▶ [GOALS]:
- A) Answer these from the multi-agent learning text, one line each:
(i) What does \(\Psi\) denote?
(ii) In Lemma 1, what is \(T_0\)?
(iii) What kind of systems make up the group considered in the problem formulation?
- B) Extract the passage of the multi-agent learning text from "(Cooperative PE Condition" to "trajectory \(\Psi (t)\).".
- C) Continue the multi-agent learning text after its final sentence.

In a multi-agent system, assume that there are N agents (or N systems), we use \(X_{k}(t)\) to denote the trajectory of the \(k\hbox {th}\) subsystem. Further, we use \(\Psi \) denote the union trajectory of all agents, i.e., \(\Psi =X_{1}(t)\cup \cdots \cup X_{N}(t)=\cup _{k=1}^{N}X_k(t)\). In [37], the cooperative PE condition is explored for a group of regression vectors of RBF NNs. This is a key property to achieve the convergence of NN weights.

Lemma 1

(Cooperative PE Condition of RBF NNs) [37]: Assume that \(X_k(t), k=1, \ldots , N\) are periodic or recurrent. Let \(\mathcal {I}\) be a bounded \(\mu \)-measurable subset of \([0,\infty )\) (take \(\mathcal {I}=[t_0,t_0+T_0]\)), where \(T_0\) is the period of \(\Psi \). Then \(S_{\varsigma }(X_{k}(t)), k=1,\ldots ,N\) satisfy the cooperative PE condition, that is, there exists a positive constant \(\alpha \) such that

$$\begin{aligned} \int _{\mathcal {I}}\Big [\sum _{{k=1}}^{N}S_{\varsigma }(X_{k}(\tau ))S_{\varsigma }(X_{k}(\tau ))^{T}\Big ]d\mu (\tau )\ge \alpha I_{l_{\varsigma }}, \end{aligned}$$
(3)

where \((\cdot )_{\varsigma }\) represents the region that is close to the trajectory \(\Psi (t)\).

3 Cooperative learning from adaptive neural control

3.1 Problem formulation

Consider a group of strict-feedback systems

$$\begin{aligned} \left\{ \begin{aligned}&\dot{x}_{k,i} = f_{i}(\bar{x}_{k,i}) + g_{i}(\bar{x}_{k,i})x_{k,i+1} \,\,\,\,\, i=1,\ldots , n-1,\\&\dot{x}_{k,n} = f_{n}(\bar{x}_{k,n}) + g_{n}(\bar{x}_{k,n})u_{k}\\&y_{k}=x_{k,1}, \,\,\,\,\, k=1, \ldots , N, \end{aligned} \right. \end{aligned}$$
(4)

▶ [SUPPLIED RECORDS]:
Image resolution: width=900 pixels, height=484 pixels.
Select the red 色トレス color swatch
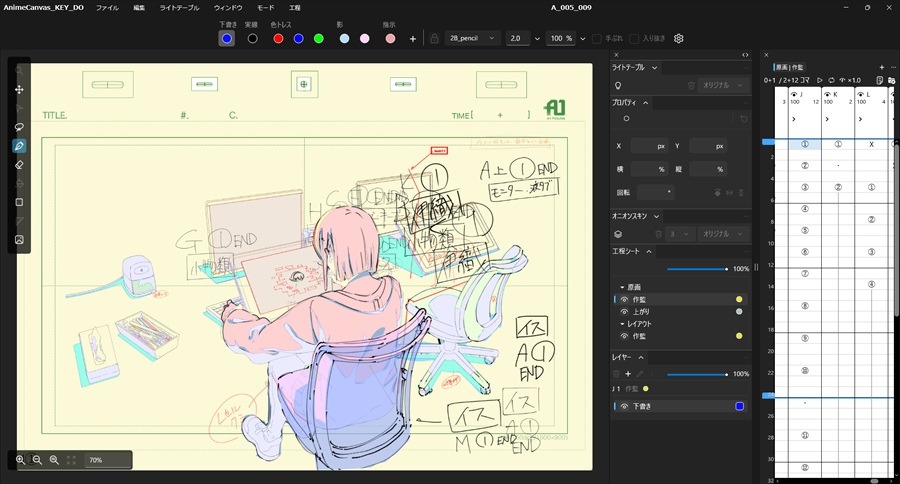pos(279,38)
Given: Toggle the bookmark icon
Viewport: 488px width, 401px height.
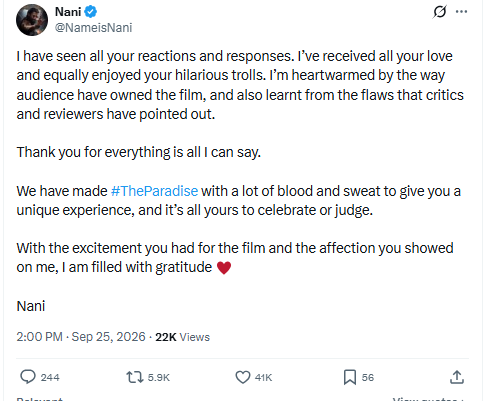Looking at the screenshot, I should coord(350,377).
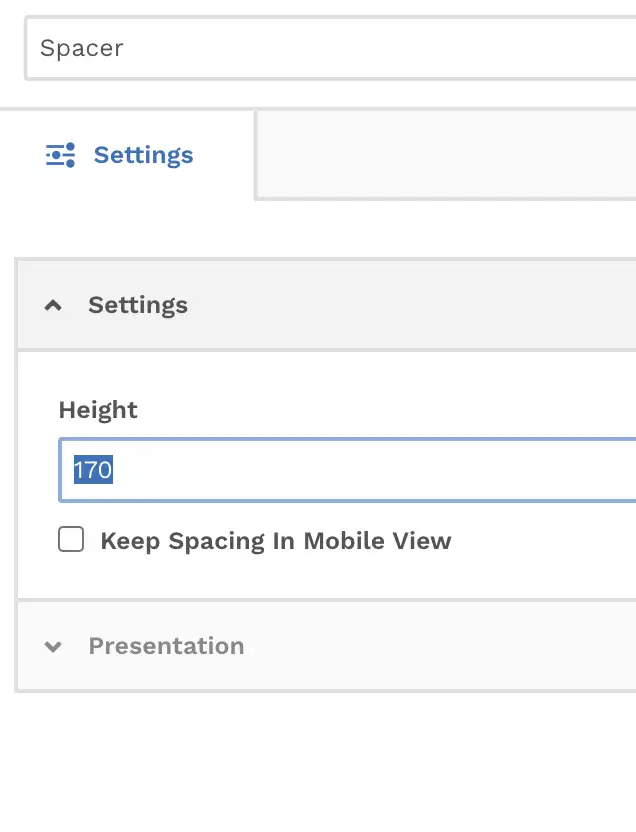Toggle via the 'Keep Spacing In Mobile View' label
The image size is (636, 832).
click(x=276, y=541)
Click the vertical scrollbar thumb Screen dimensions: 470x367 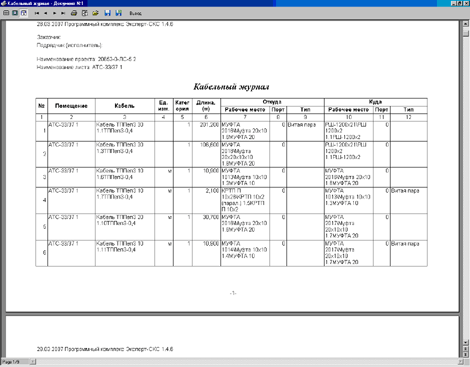coord(466,33)
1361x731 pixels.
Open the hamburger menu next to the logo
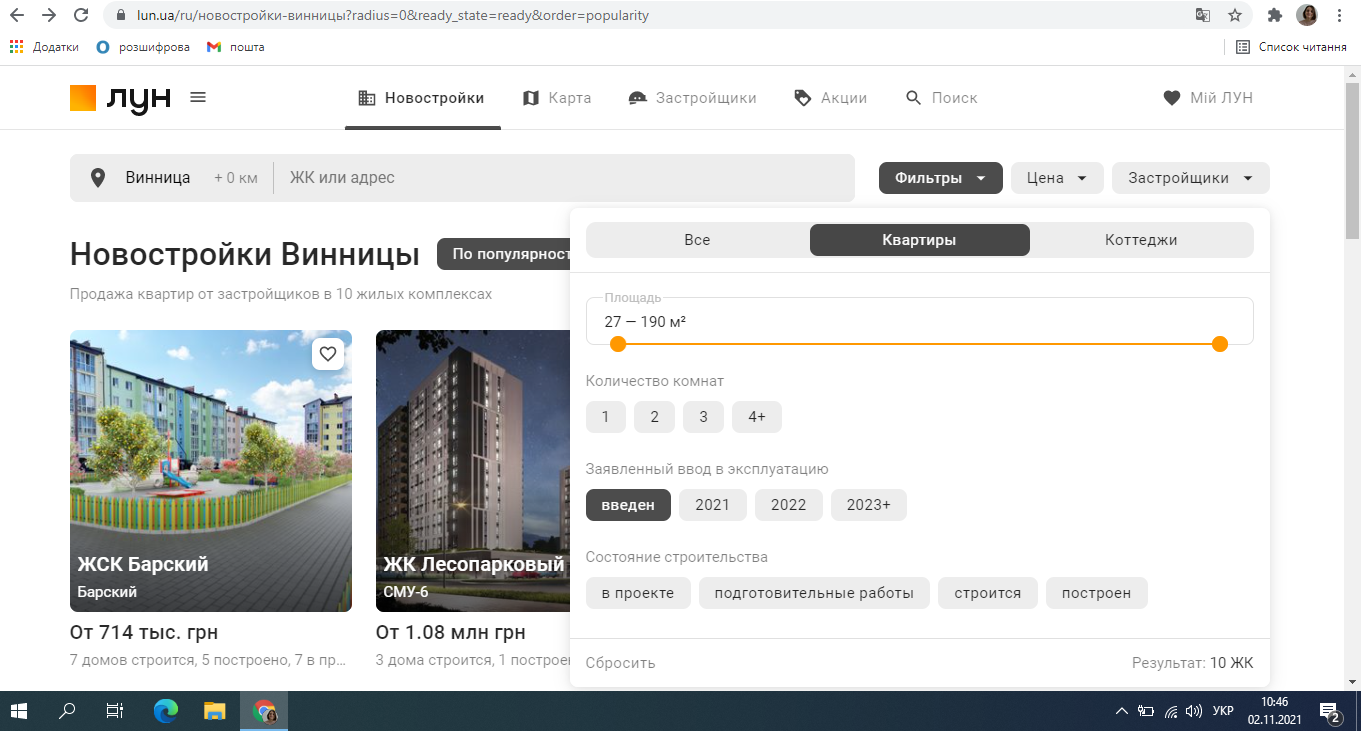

▶ [RESPONSES TO THE EXERCISE]:
- A)
(i) The union trajectory of all agents.
(ii) The period of \(\Psi\).
(iii) Strict-feedback systems.

- B)
(Cooperative PE Condition of RBF NNs) [37]: Assume that \(X_k(t), k=1, \ldots , N\) are periodic or recurrent. Let \(\mathcal {I}\) be a bounded \(\mu \)-measurable subset of \([0,\infty )\) (take \(\mathcal {I}=[t_0,t_0+T_0]\)), where \(T_0\) is the period of \(\Psi \). Then \(S_{\varsigma }(X_{k}(t)), k=1,\ldots ,N\) satisfy the cooperative PE condition, that is, there exists a positive constant \(\alpha \) such that

$$\begin{aligned} \int _{\mathcal {I}}\Big [\sum _{{k=1}}^{N}S_{\varsigma }(X_{k}(\tau ))S_{\varsigma }(X_{k}(\tau ))^{T}\Big ]d\mu (\tau )\ge \alpha I_{l_{\varsigma }}, \end{aligned}$$
(3)

where \((\cdot )_{\varsigma }\) represents the region that is close to the trajectory \(\Psi (t)\).

- C)
where N is the number of strict-feedback systems (or the number of agents), n is the order of each strict-feedback system, \(\bar{x}_{k,n}=[x_{k,1}, \ldots , x_{k,n}]^{T}\in R^{n}\) is the system state vector, \(\bar{x}_{k,i}= [x_{k,1}, \ldots , x_{k,i}]^{T}\), and \(y_{k}\) is the system output. Suppose that the full states of each system are measurable. \(f_{i}(\cdots )\) and \(g_{i}(\cdots )\) are unknown smooth nonlinear functions of \(\bar{x}_{k,i}\). For further analysis, we need the following assumptions for systems (4).

Assumption 1

\(g_{i}(\cdot ),i=1, \cdots , n\), are bounded for all \(\bar{x}_{k,n}\in \varOmega \) and their signs are also known, where \(\varOmega \) is a compact set. Without losing generality, assume that \(g_{0}\le g_{i}(\cdots )\le g_{1}\) for \(i=1, \cdots , n\), where \(0<g_{0}\le g_{1}\) are positive constants.

Remark 1

Assumption 1 is standard and widely used in the literature, for example see [21, 25, 29, 34, 44]. It ensures that control direction is known and system (4) is controllable. Assumption 1 is only used for stability and convergence analysis. The controller design is not required.

In this paper, each strict-feedback system, and its reference model serve as an agent in a multi-agent system. Next, we introduce the reference models.

Consider the following reference models

$$\begin{aligned} \left\{ \begin{aligned}&\dot{y}_{k,i}=y_{k,i+1}, \,\,\,\, i=1, \ldots , n-1,\\&\dot{y}_{k,n}= f_{dk}(\bar{y}_{k,n},t), \\&y_{dk}=y_{k,1} \,\,\,\,\, k=1,\ldots , N, \end{aligned} \right. \end{aligned}$$
(5)

where \(\bar{y}_{k,n}=[y_{k,1}, \ldots , y_{k,n}]^{T}\) is the state vector, \(y_{dk}\in R\) is the output and \(f_{dk}(\cdots )\) is a known smooth function. For the \(k\hbox {th}\) reference model, we use \(\varphi _{dk}\) to denote its orbit starting from the initial state \(\bar{y}_{k,n}(0)\). Let \(\varphi _{d}\) denote the union trajectory of all reference models, i.e., \(\varphi _{d}=\cup _{k=1}^{N}\varphi _{dk}\).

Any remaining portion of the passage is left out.